Many people who do not have dyslexia think they understand the condition. Maybe they’re aware of its scientific meaning. Perhaps they’ve had classmates, friends, peers diagnosed with dyslexia. Richard Branson is an example of a celebrity with well known dyslexia.
Today’s infographic explains exactly what reading with dyslexia is like- and what one font designer is doing to help. Anyone who has delved even a tiny bit into the world of typography and fonts knows it’s a fascinating area, one which even inspires people to write definitive guides in order to explain it. The font Dyslexie, designed by Christian Boer (who is himself dyslexic), isn’t based on aesthetic or stylistic concerns, however; its purpose is to make reading easier for people with dyslexia.

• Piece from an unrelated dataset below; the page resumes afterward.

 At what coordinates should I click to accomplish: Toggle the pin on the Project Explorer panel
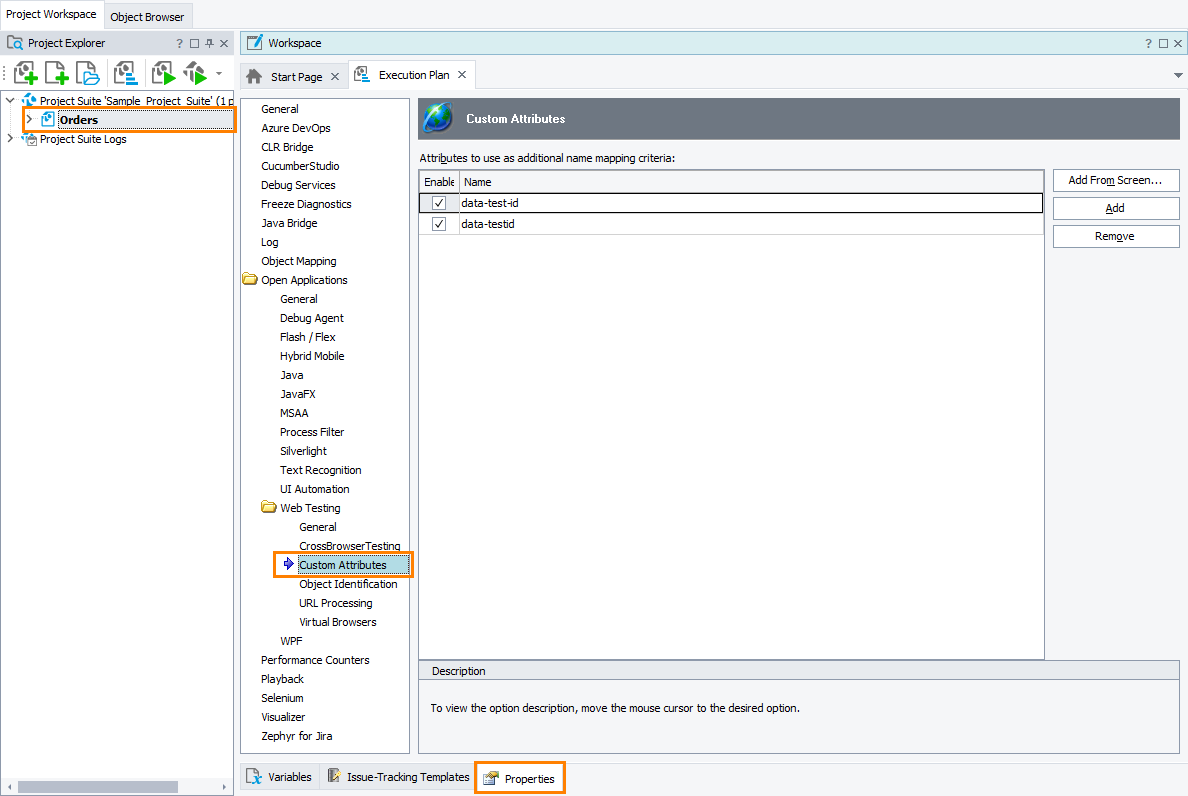(x=208, y=43)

Instead of integrating visual signals from both hemispheres of the brain as most readers do, dyslexic readers must rely only on the left hemisphere to do all of the heavy lifting. This means that 2D letters can appear as 3D objects that spin, tip over, or otherwise flip into ‘twins’ of themselves, and appear to be a different letter entirely. Dyslexie battles this issue by weighting letters down, widening their open spaces, and giving them unique features.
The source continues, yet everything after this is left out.